Taking the drastic step of dedicating my Livejournal to Actual Journaling has been helpful for me in a number of ways. As the first season of Serial points out, you rarely have an idea of what the hell you did on a given day that may only be a couple of weeks ago, but it's insurmountably worse when you try to figure it out months or years later. Writing a daily Captain's Log style journal entry helps me get daily events out of my head and into my mind's external hard drive so they are not lost to the ages.
Most of what I write about is mundane (work, food, politics,) and I feel like I could easily share a lot of that as Friends Only posts if not Public, but I worry that if I put any sort of filter on myself it will not be as useful as it could be, and it could be discouraging moving forward. That said, I miss interacting with people, so I want to start sharing certain thoughts with a marginally bigger audience.
Here's one for starters - It seems pretty late in life to come to the basic realization that caffeine keeps me on my toes while beer slows me down, but that's exactly what I'm confirming these days.
Our trivia team normally consists of me and Chris, her Dad and his partner, bringing two generations of knowledge together for a winning (well, placing at least) combination. But they called out sick tonight, and Chris and I were on our own. Even with our two-person team, we still managed to snag 2nd place, plus we were awarded some "beer money" for having the host's favorite team name of the night. (Rutherford B. Trippin' for the win.) While it's certainly not the only factor, drinking a bunch of tea and abstaining from beer for the night kept me invigorated, sharp and on task.

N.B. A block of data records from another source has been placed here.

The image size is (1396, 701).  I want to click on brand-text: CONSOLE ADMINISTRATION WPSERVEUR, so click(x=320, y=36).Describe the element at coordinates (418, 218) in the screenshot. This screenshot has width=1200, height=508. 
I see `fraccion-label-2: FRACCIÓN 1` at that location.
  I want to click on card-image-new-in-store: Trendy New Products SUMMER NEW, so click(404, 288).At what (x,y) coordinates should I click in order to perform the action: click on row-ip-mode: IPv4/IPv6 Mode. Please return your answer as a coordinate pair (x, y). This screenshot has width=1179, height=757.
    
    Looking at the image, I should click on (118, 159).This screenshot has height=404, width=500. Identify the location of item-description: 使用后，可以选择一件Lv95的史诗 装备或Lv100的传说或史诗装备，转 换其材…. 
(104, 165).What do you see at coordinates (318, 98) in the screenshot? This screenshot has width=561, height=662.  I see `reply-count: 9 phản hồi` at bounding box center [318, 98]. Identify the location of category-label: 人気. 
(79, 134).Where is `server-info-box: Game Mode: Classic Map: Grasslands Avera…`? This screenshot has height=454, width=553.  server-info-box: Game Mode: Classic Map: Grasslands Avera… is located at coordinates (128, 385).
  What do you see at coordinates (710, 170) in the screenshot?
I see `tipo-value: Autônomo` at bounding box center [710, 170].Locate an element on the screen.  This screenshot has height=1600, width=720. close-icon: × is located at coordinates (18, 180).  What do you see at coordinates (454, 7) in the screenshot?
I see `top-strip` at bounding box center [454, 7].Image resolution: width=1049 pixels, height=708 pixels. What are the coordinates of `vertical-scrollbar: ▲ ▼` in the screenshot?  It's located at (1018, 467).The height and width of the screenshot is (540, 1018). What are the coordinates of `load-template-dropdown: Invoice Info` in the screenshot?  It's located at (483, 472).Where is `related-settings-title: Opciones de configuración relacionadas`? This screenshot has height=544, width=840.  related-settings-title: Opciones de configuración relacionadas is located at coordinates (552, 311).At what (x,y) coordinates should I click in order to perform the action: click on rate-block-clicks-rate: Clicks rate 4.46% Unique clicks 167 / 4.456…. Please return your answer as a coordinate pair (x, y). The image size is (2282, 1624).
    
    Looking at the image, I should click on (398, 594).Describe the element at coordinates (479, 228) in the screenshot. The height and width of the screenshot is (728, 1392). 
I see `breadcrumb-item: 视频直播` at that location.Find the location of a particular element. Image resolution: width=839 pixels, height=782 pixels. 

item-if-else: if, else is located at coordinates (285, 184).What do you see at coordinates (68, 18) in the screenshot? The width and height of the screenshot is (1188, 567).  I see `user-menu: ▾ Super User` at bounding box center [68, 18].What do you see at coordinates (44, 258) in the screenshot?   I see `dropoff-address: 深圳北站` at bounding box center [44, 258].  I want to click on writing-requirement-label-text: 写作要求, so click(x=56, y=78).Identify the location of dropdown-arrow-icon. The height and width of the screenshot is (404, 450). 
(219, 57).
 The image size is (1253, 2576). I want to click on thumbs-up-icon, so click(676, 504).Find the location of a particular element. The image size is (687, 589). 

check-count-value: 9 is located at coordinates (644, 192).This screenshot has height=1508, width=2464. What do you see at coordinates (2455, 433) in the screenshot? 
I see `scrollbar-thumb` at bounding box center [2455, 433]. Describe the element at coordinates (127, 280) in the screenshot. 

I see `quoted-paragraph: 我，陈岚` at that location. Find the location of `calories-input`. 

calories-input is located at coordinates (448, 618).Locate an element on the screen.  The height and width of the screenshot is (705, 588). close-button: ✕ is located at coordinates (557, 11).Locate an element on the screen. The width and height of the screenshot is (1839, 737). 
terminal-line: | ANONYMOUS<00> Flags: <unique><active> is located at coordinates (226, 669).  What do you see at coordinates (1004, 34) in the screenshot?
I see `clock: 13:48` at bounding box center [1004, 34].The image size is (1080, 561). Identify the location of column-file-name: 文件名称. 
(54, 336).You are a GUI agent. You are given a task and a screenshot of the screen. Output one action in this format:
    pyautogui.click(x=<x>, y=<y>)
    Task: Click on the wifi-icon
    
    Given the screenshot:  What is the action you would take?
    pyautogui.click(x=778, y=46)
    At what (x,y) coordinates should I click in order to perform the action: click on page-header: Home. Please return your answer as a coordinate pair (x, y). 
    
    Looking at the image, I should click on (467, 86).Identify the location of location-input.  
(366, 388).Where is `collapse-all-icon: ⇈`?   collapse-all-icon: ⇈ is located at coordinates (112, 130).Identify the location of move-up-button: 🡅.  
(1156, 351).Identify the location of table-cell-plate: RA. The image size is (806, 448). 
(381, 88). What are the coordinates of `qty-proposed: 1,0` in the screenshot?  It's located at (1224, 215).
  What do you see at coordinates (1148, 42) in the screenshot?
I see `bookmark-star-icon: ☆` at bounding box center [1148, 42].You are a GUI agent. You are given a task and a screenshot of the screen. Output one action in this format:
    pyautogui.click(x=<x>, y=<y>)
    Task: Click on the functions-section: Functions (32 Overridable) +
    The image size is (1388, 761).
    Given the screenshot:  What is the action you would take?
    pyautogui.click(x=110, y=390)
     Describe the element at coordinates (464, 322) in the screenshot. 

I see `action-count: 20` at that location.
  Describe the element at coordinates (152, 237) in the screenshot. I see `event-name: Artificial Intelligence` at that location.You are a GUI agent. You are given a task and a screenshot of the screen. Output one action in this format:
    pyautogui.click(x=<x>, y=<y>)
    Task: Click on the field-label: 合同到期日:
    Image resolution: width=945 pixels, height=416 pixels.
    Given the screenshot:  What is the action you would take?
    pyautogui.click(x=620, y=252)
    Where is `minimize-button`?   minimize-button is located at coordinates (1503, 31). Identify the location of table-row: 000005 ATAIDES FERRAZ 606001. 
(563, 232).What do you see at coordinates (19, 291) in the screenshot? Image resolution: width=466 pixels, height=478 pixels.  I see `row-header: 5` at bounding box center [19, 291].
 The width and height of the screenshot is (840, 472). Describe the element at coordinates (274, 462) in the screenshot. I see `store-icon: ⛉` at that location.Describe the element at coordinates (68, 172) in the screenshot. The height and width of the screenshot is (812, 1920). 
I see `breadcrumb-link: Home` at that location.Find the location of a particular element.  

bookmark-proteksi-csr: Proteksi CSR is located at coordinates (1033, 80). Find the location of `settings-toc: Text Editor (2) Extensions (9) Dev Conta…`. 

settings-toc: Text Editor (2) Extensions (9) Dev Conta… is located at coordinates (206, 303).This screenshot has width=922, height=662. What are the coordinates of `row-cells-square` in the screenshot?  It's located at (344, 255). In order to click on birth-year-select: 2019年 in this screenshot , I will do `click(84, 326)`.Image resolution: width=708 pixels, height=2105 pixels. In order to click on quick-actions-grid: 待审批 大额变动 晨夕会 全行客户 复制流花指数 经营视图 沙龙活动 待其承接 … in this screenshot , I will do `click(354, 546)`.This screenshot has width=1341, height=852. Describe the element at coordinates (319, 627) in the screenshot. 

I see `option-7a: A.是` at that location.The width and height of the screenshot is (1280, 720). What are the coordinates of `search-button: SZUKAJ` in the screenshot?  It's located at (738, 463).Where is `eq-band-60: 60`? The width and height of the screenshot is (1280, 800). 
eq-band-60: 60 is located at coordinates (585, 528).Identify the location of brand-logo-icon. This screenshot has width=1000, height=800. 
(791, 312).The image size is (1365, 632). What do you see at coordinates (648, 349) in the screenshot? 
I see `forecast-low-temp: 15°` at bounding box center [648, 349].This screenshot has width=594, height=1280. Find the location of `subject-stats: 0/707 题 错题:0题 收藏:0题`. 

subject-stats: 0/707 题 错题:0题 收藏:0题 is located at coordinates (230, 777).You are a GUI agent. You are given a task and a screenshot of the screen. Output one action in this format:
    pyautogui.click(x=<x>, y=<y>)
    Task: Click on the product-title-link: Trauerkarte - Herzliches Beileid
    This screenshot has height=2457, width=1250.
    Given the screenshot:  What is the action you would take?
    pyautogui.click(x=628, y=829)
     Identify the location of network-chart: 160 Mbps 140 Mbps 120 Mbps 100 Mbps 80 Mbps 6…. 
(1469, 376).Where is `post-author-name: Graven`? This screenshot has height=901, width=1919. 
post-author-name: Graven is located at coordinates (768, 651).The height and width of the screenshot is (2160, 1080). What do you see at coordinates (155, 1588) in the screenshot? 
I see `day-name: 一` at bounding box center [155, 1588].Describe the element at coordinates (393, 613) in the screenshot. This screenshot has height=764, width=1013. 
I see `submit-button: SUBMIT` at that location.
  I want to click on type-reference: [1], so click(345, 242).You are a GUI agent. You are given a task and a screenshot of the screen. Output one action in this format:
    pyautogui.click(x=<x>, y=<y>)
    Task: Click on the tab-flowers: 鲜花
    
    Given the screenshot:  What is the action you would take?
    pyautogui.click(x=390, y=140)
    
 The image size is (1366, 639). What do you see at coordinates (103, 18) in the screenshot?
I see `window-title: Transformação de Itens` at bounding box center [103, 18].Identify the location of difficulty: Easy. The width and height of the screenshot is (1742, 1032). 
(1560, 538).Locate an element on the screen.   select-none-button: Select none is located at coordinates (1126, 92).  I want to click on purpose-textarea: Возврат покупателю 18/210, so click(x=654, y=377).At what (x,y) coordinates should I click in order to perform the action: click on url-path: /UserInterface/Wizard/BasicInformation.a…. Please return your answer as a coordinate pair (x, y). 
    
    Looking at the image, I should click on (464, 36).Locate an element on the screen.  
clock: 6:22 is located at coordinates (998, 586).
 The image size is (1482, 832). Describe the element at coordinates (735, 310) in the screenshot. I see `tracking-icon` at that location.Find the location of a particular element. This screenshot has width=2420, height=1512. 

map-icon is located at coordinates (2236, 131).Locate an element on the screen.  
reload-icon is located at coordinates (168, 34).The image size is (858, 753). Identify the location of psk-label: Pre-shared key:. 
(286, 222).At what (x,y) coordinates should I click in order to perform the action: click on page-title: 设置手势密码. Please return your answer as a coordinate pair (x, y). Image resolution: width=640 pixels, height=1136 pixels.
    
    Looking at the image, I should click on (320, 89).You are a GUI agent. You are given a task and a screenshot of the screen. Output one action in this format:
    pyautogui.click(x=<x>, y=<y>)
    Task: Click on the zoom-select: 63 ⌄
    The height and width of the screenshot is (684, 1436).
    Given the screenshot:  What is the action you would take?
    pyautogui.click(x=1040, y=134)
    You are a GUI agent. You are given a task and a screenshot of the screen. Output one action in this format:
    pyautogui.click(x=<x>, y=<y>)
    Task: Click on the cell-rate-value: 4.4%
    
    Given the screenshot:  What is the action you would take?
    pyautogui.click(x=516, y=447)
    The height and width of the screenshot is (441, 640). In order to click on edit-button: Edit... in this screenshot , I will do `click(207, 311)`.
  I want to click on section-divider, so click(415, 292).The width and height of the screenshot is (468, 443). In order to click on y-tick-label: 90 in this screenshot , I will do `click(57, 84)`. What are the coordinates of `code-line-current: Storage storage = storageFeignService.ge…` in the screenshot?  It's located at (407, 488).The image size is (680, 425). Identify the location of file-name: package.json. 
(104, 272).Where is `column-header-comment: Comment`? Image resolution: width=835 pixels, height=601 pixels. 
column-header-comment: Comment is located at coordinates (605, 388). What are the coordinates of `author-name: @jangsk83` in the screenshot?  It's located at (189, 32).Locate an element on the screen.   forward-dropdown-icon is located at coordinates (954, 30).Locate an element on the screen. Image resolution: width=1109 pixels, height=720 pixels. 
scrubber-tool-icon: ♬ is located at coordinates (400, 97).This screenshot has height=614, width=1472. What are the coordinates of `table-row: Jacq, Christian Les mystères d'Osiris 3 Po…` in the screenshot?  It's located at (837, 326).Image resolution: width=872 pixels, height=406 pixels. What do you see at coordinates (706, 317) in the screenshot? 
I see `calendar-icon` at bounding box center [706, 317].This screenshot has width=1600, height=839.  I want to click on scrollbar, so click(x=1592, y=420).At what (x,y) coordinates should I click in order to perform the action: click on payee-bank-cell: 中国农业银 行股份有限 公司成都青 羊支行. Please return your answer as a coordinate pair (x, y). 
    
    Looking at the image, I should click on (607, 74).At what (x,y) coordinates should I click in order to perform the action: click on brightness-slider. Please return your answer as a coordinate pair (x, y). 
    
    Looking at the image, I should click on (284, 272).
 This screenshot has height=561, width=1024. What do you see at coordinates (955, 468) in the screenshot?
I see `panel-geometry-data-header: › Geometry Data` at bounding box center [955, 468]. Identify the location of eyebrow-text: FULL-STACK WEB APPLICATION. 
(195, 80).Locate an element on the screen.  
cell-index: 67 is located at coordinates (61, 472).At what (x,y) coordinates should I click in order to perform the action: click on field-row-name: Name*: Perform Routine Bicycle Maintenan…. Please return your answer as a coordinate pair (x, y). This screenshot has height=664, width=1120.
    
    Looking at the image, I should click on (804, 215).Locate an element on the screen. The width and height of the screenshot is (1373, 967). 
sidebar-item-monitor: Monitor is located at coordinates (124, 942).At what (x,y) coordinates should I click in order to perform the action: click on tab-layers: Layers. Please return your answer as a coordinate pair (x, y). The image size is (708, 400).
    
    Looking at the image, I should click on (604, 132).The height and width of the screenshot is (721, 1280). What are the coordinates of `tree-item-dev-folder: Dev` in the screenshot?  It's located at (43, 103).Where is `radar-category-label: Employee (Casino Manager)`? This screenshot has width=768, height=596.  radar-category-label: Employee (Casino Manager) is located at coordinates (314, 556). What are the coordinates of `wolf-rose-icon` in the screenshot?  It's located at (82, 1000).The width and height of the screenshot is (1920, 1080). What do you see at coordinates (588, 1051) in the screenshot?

Thinking about this night compared with my subdued showing at KamiCon @midnight last weekend (more on that tomorrow), I now know that when I need to perform, whether in the case of a trivia game, public appearance, or otherwise, I need to caffeinate in order to bring it. The role of alcohol is less clear - maybe when I'm tempted to give in to Abrupt Introversive Gopoofery and abandon conversations it could serve to take the edge off, but it's also possible that I'd remain a non-participant in the conversation because my default buzzed state is pleased complacency.